Rien ! Qu’est-ce que cela veut dire ? Votre lettre s’est-elle perdue à la poste comme beaucoup d’autres ? Au moins si Papadopoli avait reçu la lettre d’avis du banquier de Paris ! mais il n’a rien reçu ; l’argent n’est donc pas parti. Êtes-vous tombé subitement assez malade pour être hors d’état de faire cette commission ?
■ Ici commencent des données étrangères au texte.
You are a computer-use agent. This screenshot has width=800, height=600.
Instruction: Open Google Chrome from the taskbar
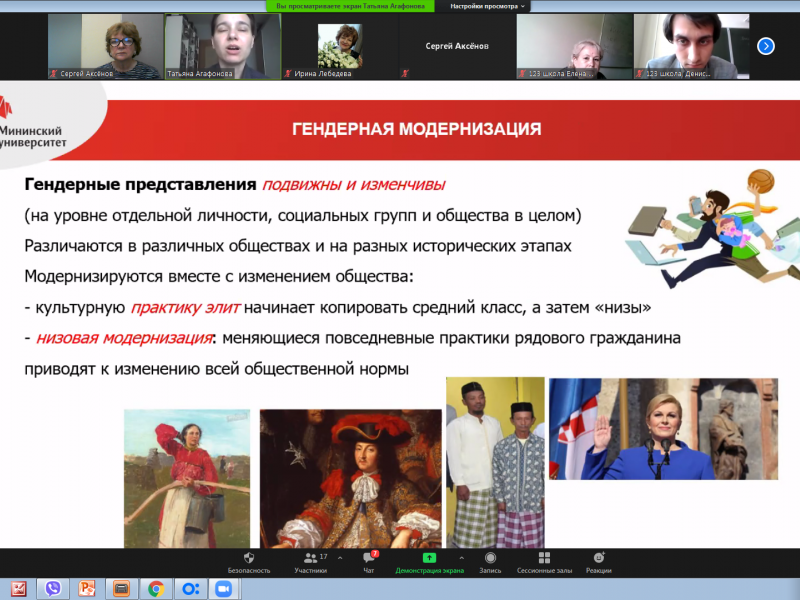pos(155,588)
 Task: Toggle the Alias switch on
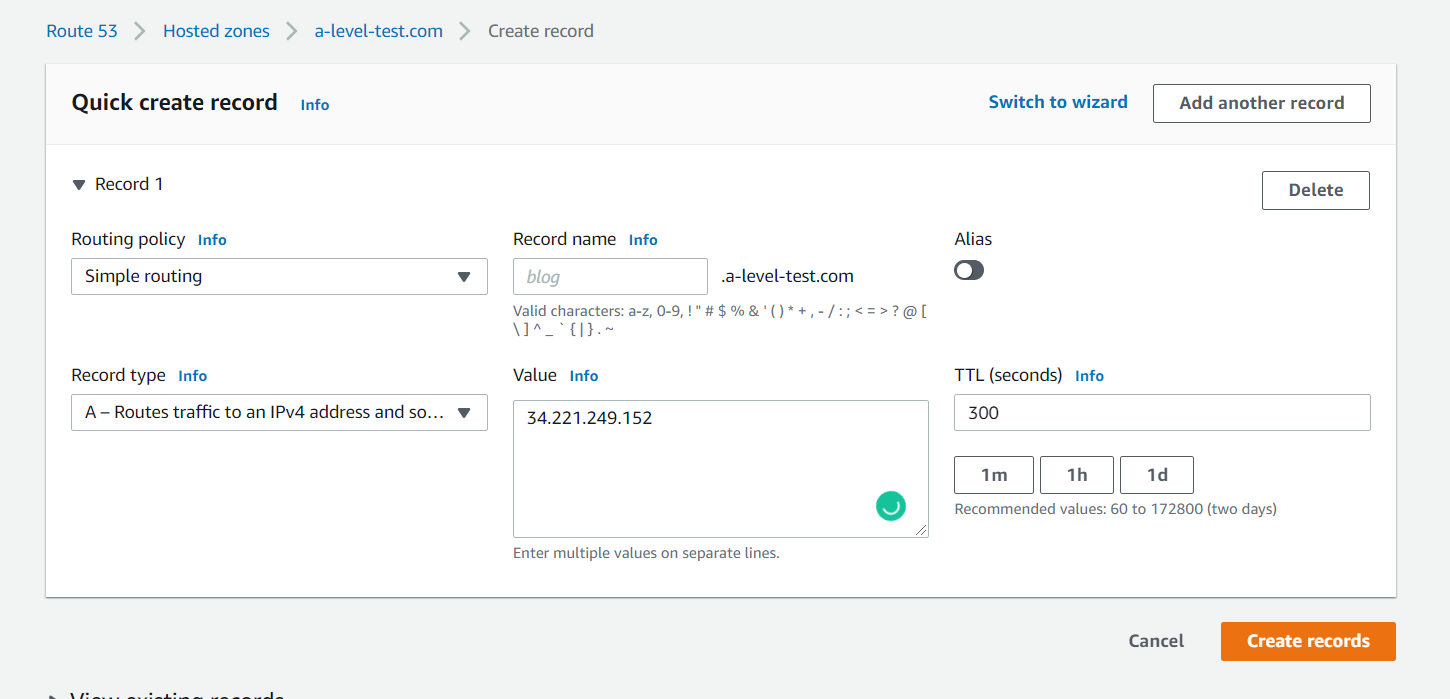(969, 270)
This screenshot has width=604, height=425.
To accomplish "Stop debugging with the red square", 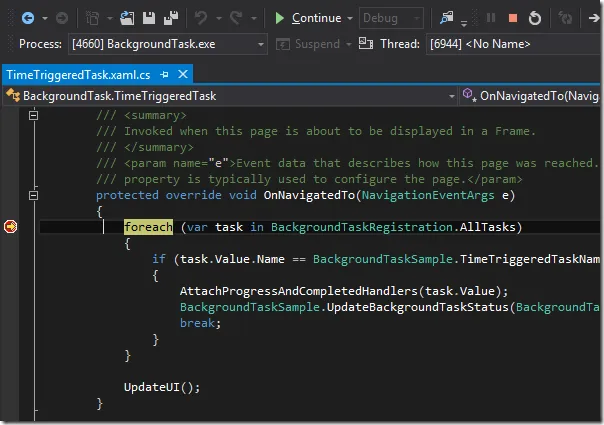I will [x=513, y=18].
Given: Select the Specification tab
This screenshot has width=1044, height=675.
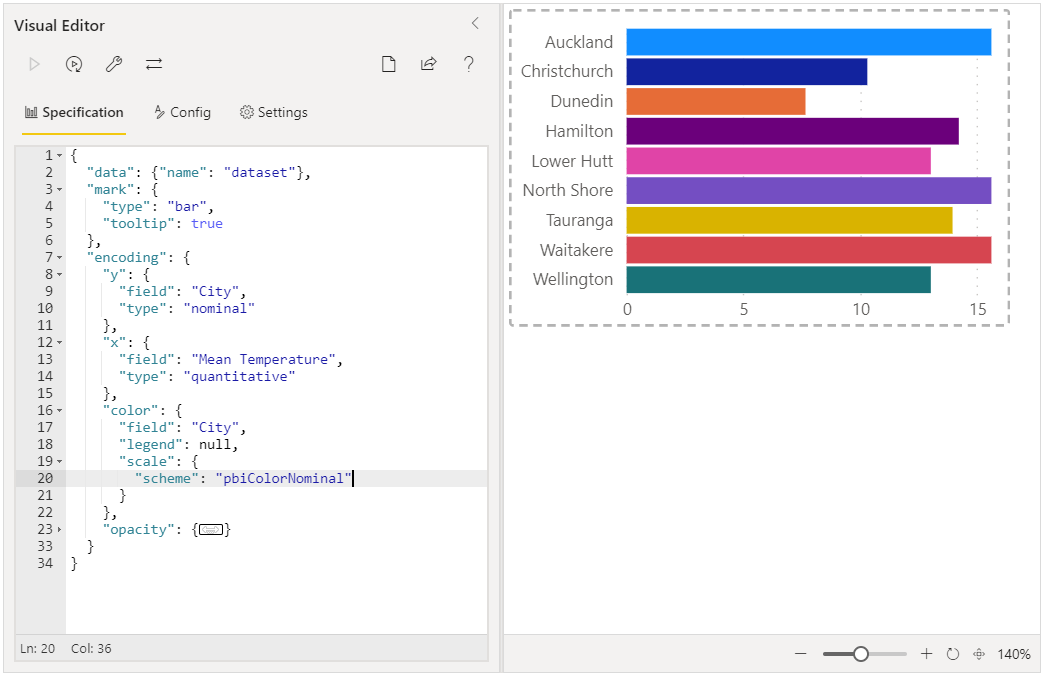Looking at the screenshot, I should click(74, 112).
Depuis deux mois, vous m’avez montré une indifférence excessive, et, malgré toutes mes lettres où je vous suppliais de me donner des nouvelles de mon fils, vous m’avez laissée dans la plus mortelle inquiétude. Je pense que vous êtes devenu amoureux ; et je vous connais à cet égard : quand vous êtes dans votre état ordinaire, vous êtes le plus exact des hommes ; quand vous vous éprenez de quelqu’une, vous oubliez tout et vous partez pour le monde insaisissable. Cela est momentané, j’espère. L’amour passe, et l’amitié se retrouve toujours, après avoir dormi plus ou moins longtemps. À Nohant, vous aviez cette fièvre d’oubli, et j’ai été bien souvent effrayée de votre silence et désespérée de n’entendre pas parler de mon fils, pendant des mois entiers.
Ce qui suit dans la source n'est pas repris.